Del primer computador personal – el Apple I con teclado y procesador montados en una rudimentaria caja de madera- a los Iphone de tercera generación, la acción de escribir ha cambiado de forma radical. Eso por no hablar de la pre-historia que culminó con las máquinas de escribir.
Pero, al parecer, algunos iguanodontes insisten en considerar la escritura manual como la forma de escribir por excelencia, la única auténtica y digna de reconocimiento.
Guarnecidos por una gruesa concha de prejuicios, estigmatizan el uso de herramientas digitales como si fuesen armas del demonio. Repudian de Internet y todo lo que de allí surja es sospechoso. Añoran ¿Cómo habría de ser de otra manera? las épocas de dictado y papel secante, tiza y palmetas que hacen sangrar las manos pero inoculan la letra en el cerebro de las víctimas.
¿Tiempos idos? No tanto. Ya para finalizar la primera década del siglo 21, hay docentes universitarios, háganme el favor, que pretenden imponer la elaboración de resúmenes a mano con revisión, así como suena, al comienzo de cada clase y la consabida previa al final.
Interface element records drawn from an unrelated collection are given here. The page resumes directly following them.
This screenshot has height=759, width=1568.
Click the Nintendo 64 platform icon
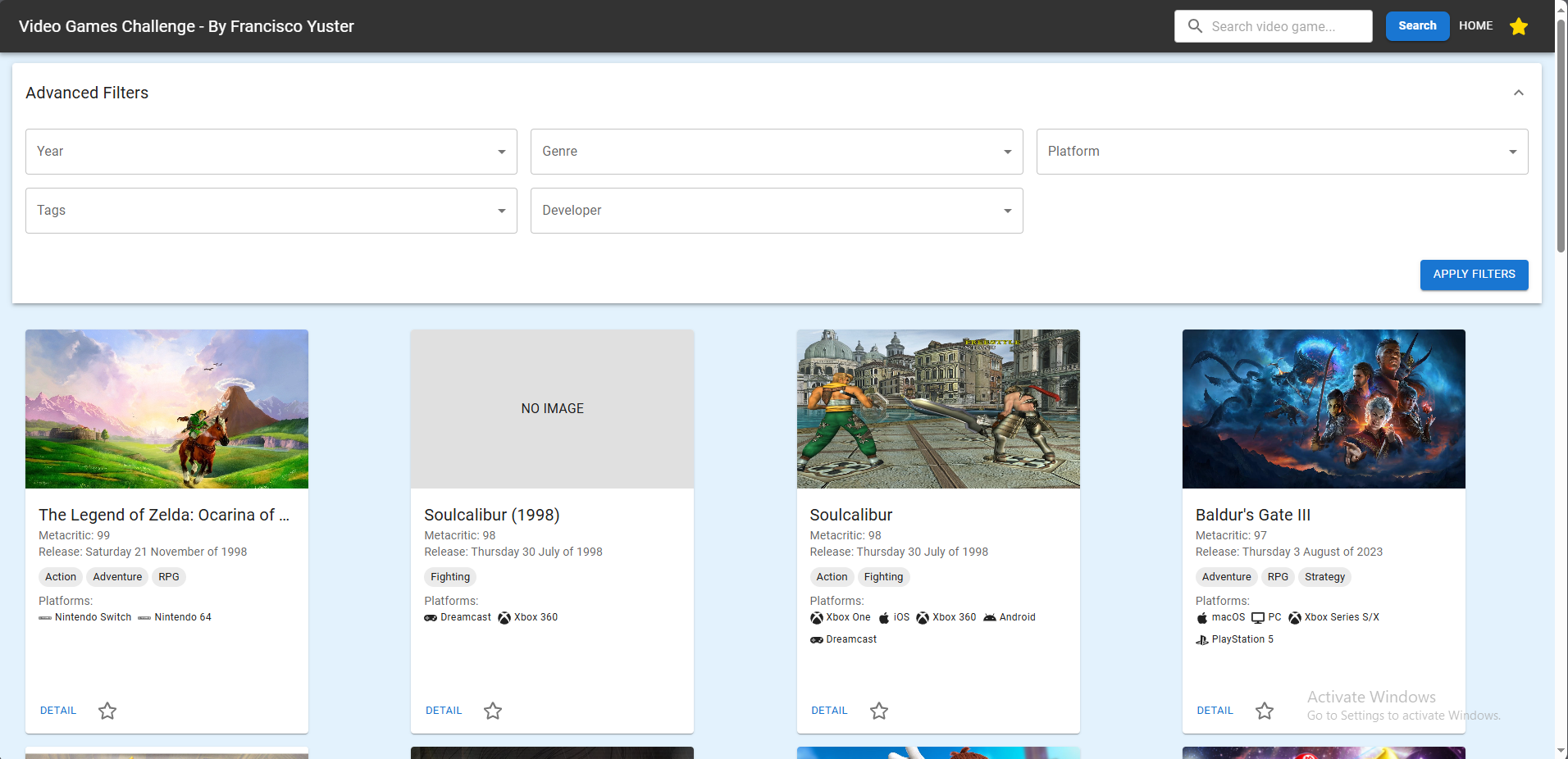[x=144, y=618]
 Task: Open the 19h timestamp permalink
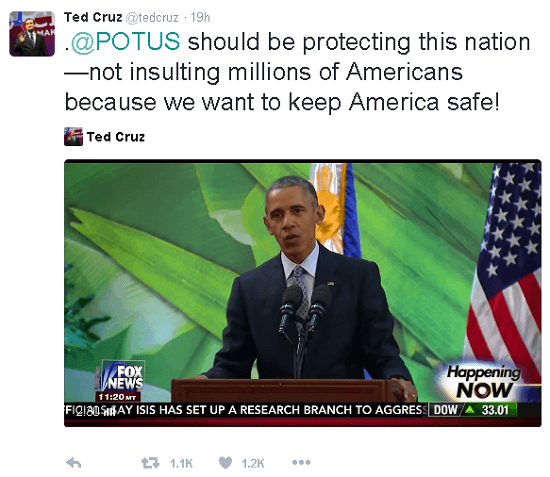pyautogui.click(x=200, y=18)
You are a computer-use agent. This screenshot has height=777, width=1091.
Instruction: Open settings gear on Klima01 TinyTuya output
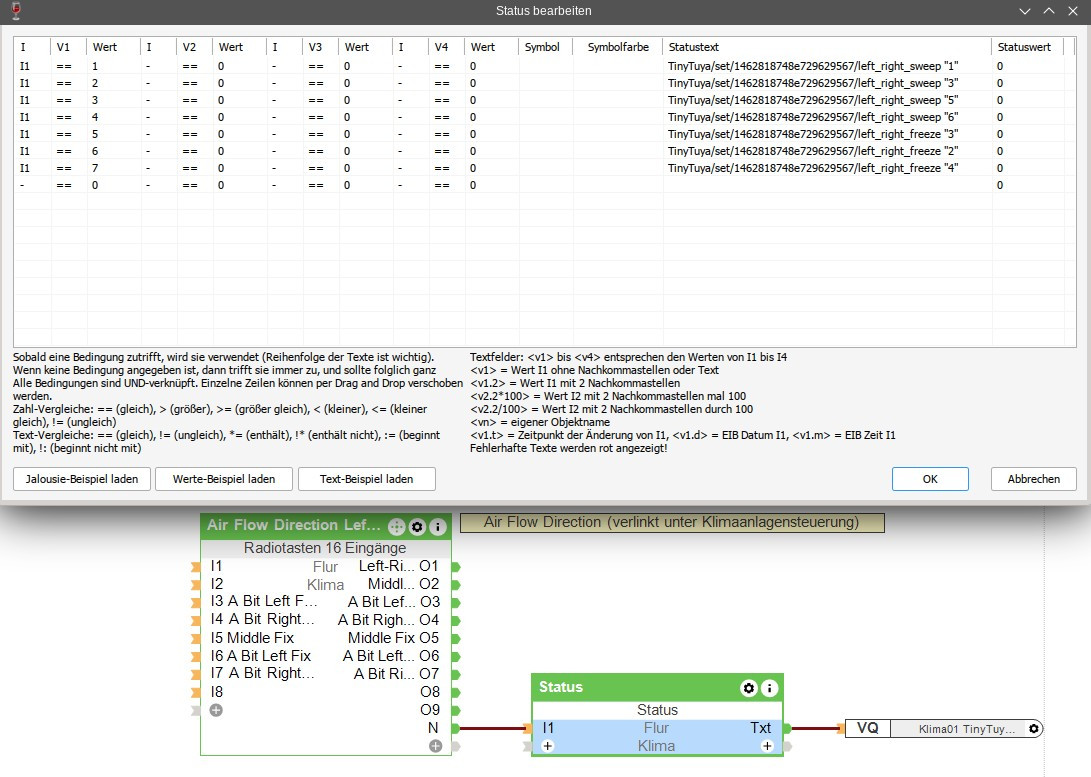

¿Causa, razón o motivo de tamaña ridiculez? Es obvio que así se pretende evitar el uso del computador para escribir: nostalgia de las escribanías de la Mesopotamia, desconfianza hacia la capacidad de los otros, pedantería anacrónica que se esconde tras argumentos despóticos.
El libro, lejos de desaparecer como auguraban los apocalípticos que llama Umberto Eco, revive gracias, entre otras cosas, al despliegue de Internet pues, sostiene nadie menos que Robert Darnton (director de bibliotecas de Harvard), los medios no se anulan entre sí, se complementan y se realimentan entre sí.
Esos hechos obligan a replantear los viejos métodos educativos basados en la idea de que enseñar consiste en suministrar conocimientos formales a los receptores pasivos y verificar que se acumulan en su memoria.
La realidad -que insiste en mostrar cómo el conocimiento fluye por infinidad de vías-, debería ser la única razón para rehusar tales prácticas escueleras.